Aan de noordwestelijke zijde van de staat Wyoming ligt Grand Teton National Park.
De Amerikaanse pelsjager John Colter is begin 19e eeuw waarschijnlijk de eerste blanke geweest die dit gebied verkende. De eerste kolonisten volgde pas in 1884.
Het park kreeg zijn status als National Park in 1929 en het park was toen een stuk kleiner als vandaag de dag. Het toenmalige park bestond uit een aantal bergen en een strook laagland.

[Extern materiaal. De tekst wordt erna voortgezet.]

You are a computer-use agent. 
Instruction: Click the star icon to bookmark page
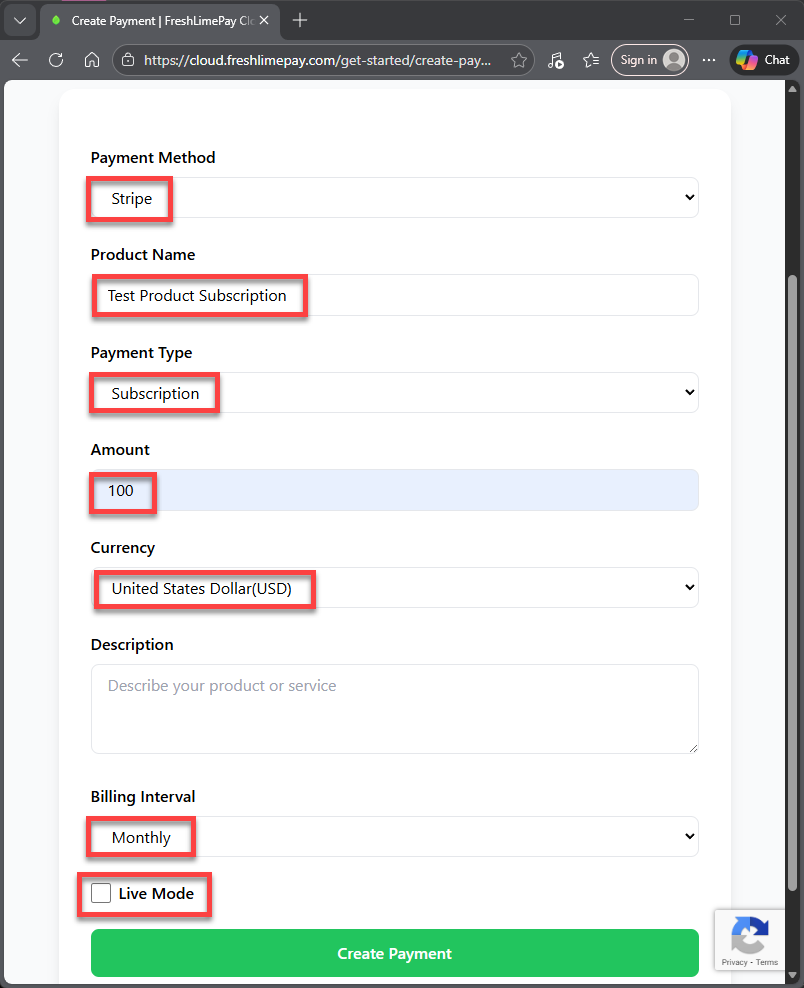click(519, 60)
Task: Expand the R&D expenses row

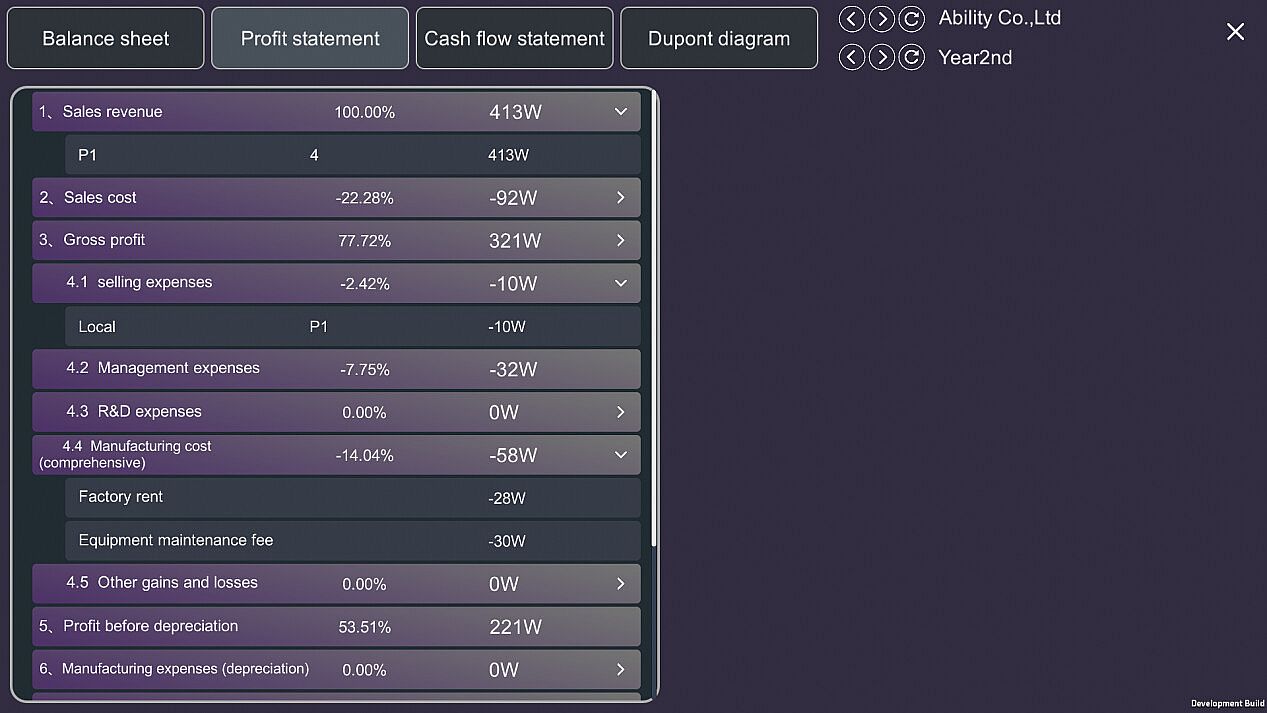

In 1950 werd het Jackson Hole National Monument aan het park toegevoegd en daarmee kreeg het park een oppervlakte van 1256 vierkante kilometer. Het park begint 11 km ten zuiden van Yellowstone National Park en de Grand Teton Mountains vindt u voor het overgrote deel in het park. In het park treft u een achttal grote meren en diverse bergmeertjes aan. Verder wordt het landschap gekenmerkt door sneeuwvelden, gletsjers en naaldbossen. De Grand Teton Mountains behoren tot de jongste bergen van de Verenigde Staten. Het gebied loopt langs een breuklijn in de aardkorst.
In mei en juni zijn de temperaturen behoorlijk laag terwijl in het september in het park soms bloedheet kan worden. In de daarop volgende maanden daalt de temperatuur weer aanzienlijk dus het spreekt voor zich dat juli en augustus de drukst bezochte maanden zijn in het park.